Владимир заметил хитрость, переспросил:
– Отвечай, не елозь, станете платить дань исправно?!
И ответа не получил, старейшина плечами пожал:
– Я не могу сейчас говорить за всех вятичей…
Хотелось уничтожить этого упрямого старика, раздавить его, как надоедливую муху, свернуть в бараний рог, но Владимир решил все же дать вятичам возможность самим привезти дань.
– Привезете повоз по весне, как я сказал. Не привезете – уничтожу всех, оставлю земли пустыми!
Вслед вышедшему из шатра князю зло сверкнул глаз старейшины:
– Не зарекайся, князь…
Это услышал воевода, подскочил, навис над старейшиной с мечом наперевес:
– Я тебя сейчас зарублю, чтоб другие испугались!

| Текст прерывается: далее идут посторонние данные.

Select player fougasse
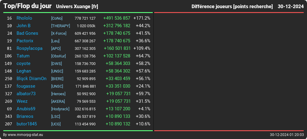This screenshot has width=307, height=139. tap(26, 86)
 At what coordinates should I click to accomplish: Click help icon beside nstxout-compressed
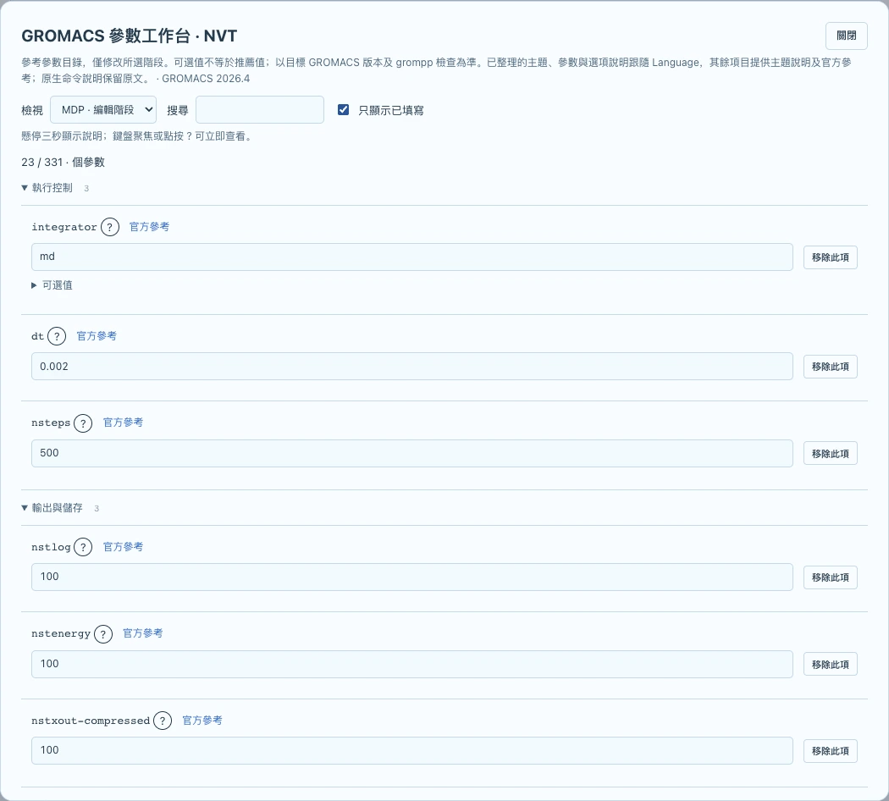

Только появление вернувшегося Владимира спасло старейшину от гибели. Князь осадил ретивого воеводу:
– Остынь! Будет, как я сказал. Привезут повоз – останутся жить, нет – уничтожу!
Волчий Хвост нехотя вложил меч в ножны. А старейшина так и остался сидеть неподвижно, только по лицу разлилась мертвенная бледность, все же понял, что был на волосок от смерти. Пусть много пожил, но ведь всякому еще пожить хочется.

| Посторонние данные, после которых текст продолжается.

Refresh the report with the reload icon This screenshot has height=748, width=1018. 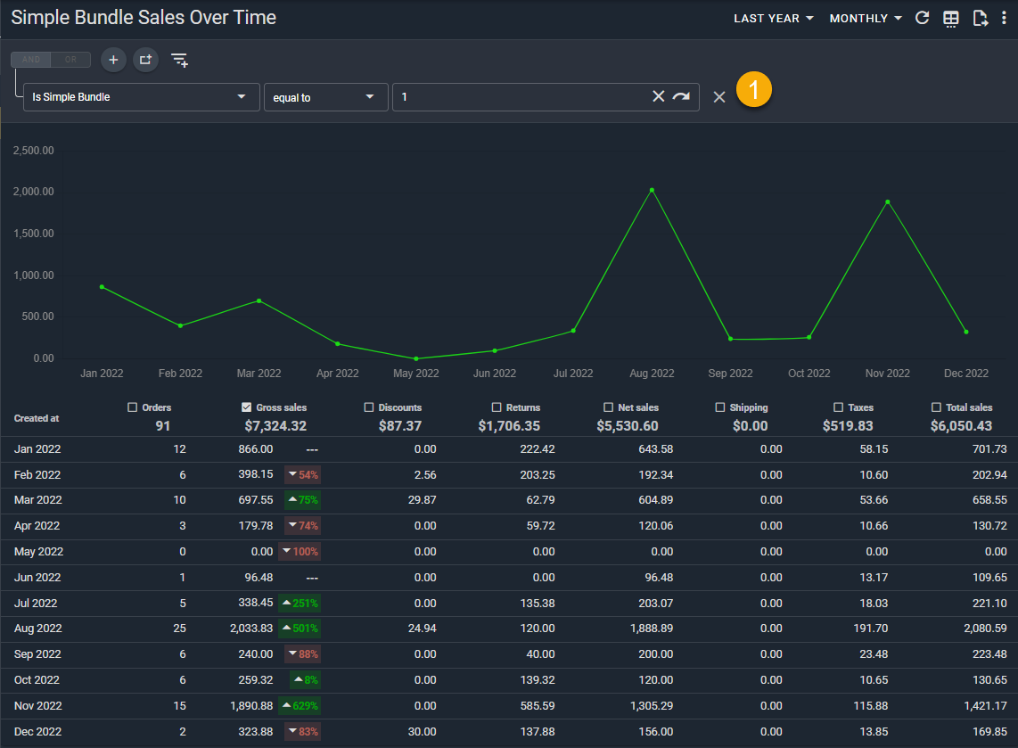click(923, 18)
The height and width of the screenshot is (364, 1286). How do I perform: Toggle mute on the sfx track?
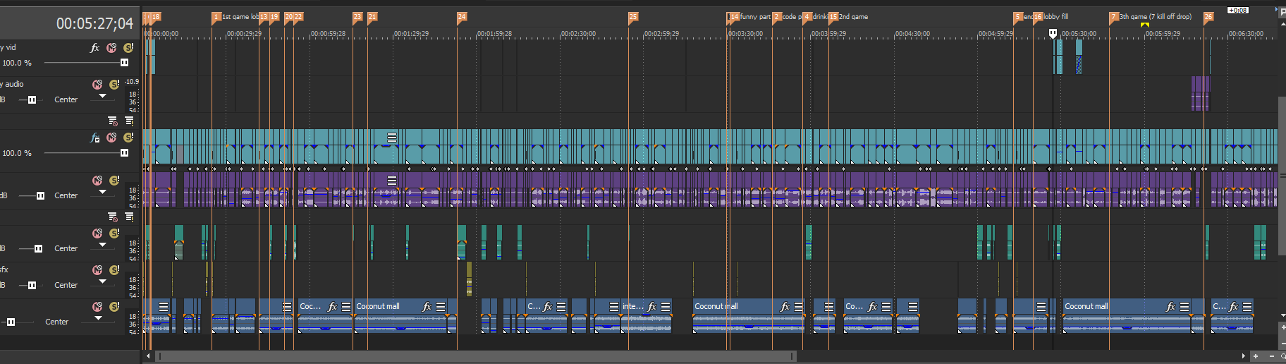[97, 270]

Когда дружина шла северскими землями, князь впервые увидел своими глазами то, что потом не давало покоя многие годы.
С одной из дорог на краю леса, недалеко от границы со Степью, они вдруг заметили частокол из крепких бревен. Но навстречу никто не вышел, не залаял ни один пес, ни над одной крышей не вился дымок. Конечно, тепло, в избах печи не топили, но не слышалось и звуков человеческого жилья. Стая ворон кружила над тыном, что-то выглядывая. Князь переглянулся с воеводой, тот уже успел выслать на разведку двоих дружинников. Мигом вернувшись, они сообщили – весь пуста! Видно, в начале лета здесь побывали печенеги, все разграблено, люди побиты. Стало жутковато, но Владимир уверенно направил коня в сторону веси. Волчий Хвост за ним. Перед тыном спешились, отдав поводья подскочившим дружинникам, и пошли в ворота уже сами. Собственно, ворот не было, они, сорванные, валялись в стороне.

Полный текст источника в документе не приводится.